- **TEXTE SOURCE**
━━━━━━━━

FranceQuatre ans de prison pour le meurtre de son mari violent
Dans le Pas-de-Calais, une femme qui avait tué son mari violent a écopé, vendredi, de quatre ans ferme. «Une peine mesurée, qu’elle accepte», a dit son avocate.
«Je pense l’avoir tué»: la Cour d’assises du Pas-de-Calais a condamné, vendredi, une femme à quatre ans de prison ferme pour le meurtre de son mari violent, sans que les débats n’aient permis d’établir scientifiquement les causes du décès.
Magistrats et jurés ont reconnu l’accusée coupable, écartant «l’état de légitime défense». Ils l’ont également condamnée à cinq ans de suivi sociojudiciaire, assorti d’une injonction de soins. «C’est une peine mesurée, que madame accepte. Cela lui permettra de reprendre sa vie en main et passer par autre chose», a réagi son avocate, espérant qu’elle «puisse sortir dans un an» grâce aux réductions de peine.
Avec la rallonge du fer à repasser?
En avril 2015, le corps du mari, 49 ans, était découvert sur le lit conjugal: mort depuis une quinzaine de jours, il était en état de putréfaction. Sa femme, 47 ans au moment des faits, était restée cloîtrée avec lui au domicile. Elle avait affirmé l’avoir étranglé avec la rallonge du fer à repasser, alors qu’il essayait de l’étouffer avec un oreiller.
Pendant trois jours, la Cour a retracé le parcours du couple, de sa rencontre aux «premières claques» et jusqu’à «l’enfer des derniers mois». Elle a écouté témoins et experts évoquer les coups, humiliations et brimades subies par une femme «soumise, dépendante affective». «Près d’un quart de siècle» de violences, a reconnu, lors des réquisitions, l’avocat général.

━━━━━━━━

- **DONNÉES FOURNIES**
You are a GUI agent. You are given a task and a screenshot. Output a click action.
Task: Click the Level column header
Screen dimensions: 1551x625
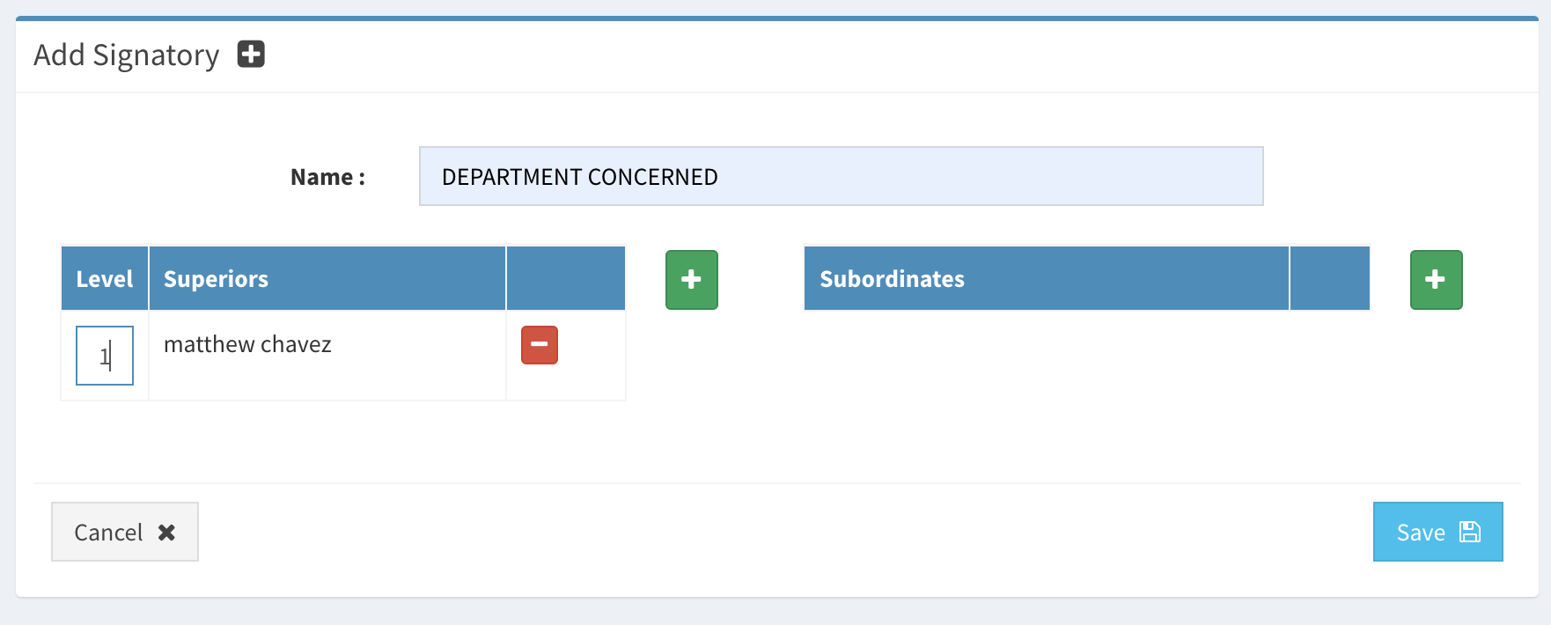pyautogui.click(x=105, y=279)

━━━━━━━━

- **TRAVAIL DEMANDÉ**
a) Pour chacune des affirmations suivantes, dites si elle concorde avec le texte source en répondant par oui ou par non, et citez les mots du texte qui tranchent.
(i) Les magistrats et les jurés ont retenu la légitime défense.
(ii) Le mari avait 49 ans lorsque son corps a été découvert.
(iii) Le procès s’est étendu sur une semaine.
b) Répondez à ces questions à l’aide du texte source.
(i) Pour combien d’années de suivi sociojudiciaire l’accusée a-t-elle été condamnée ?
(ii) À quel mois et en quelle année le corps du mari a-t-il été découvert ?
(iii) Avec quel objet la femme a-t-elle affirmé avoir étranglé son mari ?
Les données n’ont aucun lien avec le texte source.

- **RÉPONSES**
a)
(i) Non : « écartant «l’état de légitime défense» »
(ii) Oui : « le corps du mari, 49 ans, était découvert »
(iii) Non : « Pendant trois jours, la Cour a retracé le parcours du couple »

b)
(i) Cinq ans.
(ii) En avril 2015.
(iii) Avec la rallonge du fer à repasser.